→ **ACTIVITY**
When you reach the line in the listing below that contains "Cache (20, 992)", begin returning lines exactly as written, and stop after the line that contains "CSF (17, 1134)". Return no other lines.

----------

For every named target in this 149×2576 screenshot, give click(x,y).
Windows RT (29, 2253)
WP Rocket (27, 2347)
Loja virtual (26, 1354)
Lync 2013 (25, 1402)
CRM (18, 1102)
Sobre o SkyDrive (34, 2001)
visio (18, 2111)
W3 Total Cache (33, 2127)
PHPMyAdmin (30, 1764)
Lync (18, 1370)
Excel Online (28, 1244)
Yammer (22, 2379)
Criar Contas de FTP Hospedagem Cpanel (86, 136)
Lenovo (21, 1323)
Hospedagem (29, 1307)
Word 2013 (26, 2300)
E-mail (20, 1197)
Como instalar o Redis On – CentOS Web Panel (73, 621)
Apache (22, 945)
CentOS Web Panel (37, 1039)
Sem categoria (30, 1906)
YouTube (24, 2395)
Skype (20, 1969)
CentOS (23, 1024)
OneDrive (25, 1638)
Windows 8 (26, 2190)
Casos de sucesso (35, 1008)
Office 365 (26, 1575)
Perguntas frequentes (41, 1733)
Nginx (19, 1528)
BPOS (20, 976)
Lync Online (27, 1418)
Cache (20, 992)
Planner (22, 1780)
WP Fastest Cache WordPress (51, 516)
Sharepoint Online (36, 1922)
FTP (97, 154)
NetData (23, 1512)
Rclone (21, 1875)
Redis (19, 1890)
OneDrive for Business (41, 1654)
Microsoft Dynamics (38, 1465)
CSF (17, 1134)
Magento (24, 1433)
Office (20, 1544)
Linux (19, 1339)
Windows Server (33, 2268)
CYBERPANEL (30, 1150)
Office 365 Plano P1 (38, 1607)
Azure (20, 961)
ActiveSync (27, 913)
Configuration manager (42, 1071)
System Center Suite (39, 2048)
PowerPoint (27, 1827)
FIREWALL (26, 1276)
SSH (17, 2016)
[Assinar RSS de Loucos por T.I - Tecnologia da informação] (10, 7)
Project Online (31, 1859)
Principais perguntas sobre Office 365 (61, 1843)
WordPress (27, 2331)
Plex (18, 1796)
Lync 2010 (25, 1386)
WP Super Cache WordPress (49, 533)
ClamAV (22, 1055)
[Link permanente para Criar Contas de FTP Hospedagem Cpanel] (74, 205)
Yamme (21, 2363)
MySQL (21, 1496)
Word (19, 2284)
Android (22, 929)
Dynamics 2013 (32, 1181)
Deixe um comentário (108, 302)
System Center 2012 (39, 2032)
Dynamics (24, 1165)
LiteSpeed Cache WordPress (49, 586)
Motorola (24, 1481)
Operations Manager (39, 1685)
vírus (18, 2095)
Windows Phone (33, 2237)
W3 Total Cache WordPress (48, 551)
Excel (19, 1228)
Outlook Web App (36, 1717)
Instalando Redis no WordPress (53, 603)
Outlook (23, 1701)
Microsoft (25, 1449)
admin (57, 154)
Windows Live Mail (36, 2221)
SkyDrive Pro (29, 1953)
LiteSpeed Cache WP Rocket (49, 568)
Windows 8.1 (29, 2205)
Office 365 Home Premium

----------

→ **RESULT OF THE TASK**
Cache (20, 992)
Planner (22, 1780)
WP Fastest Cache WordPress (51, 516)
Sharepoint Online (36, 1922)
FTP (97, 154)
NetData (23, 1512)
Rclone (21, 1875)
Redis (19, 1890)
OneDrive for Business (41, 1654)
Microsoft Dynamics (38, 1465)
CSF (17, 1134)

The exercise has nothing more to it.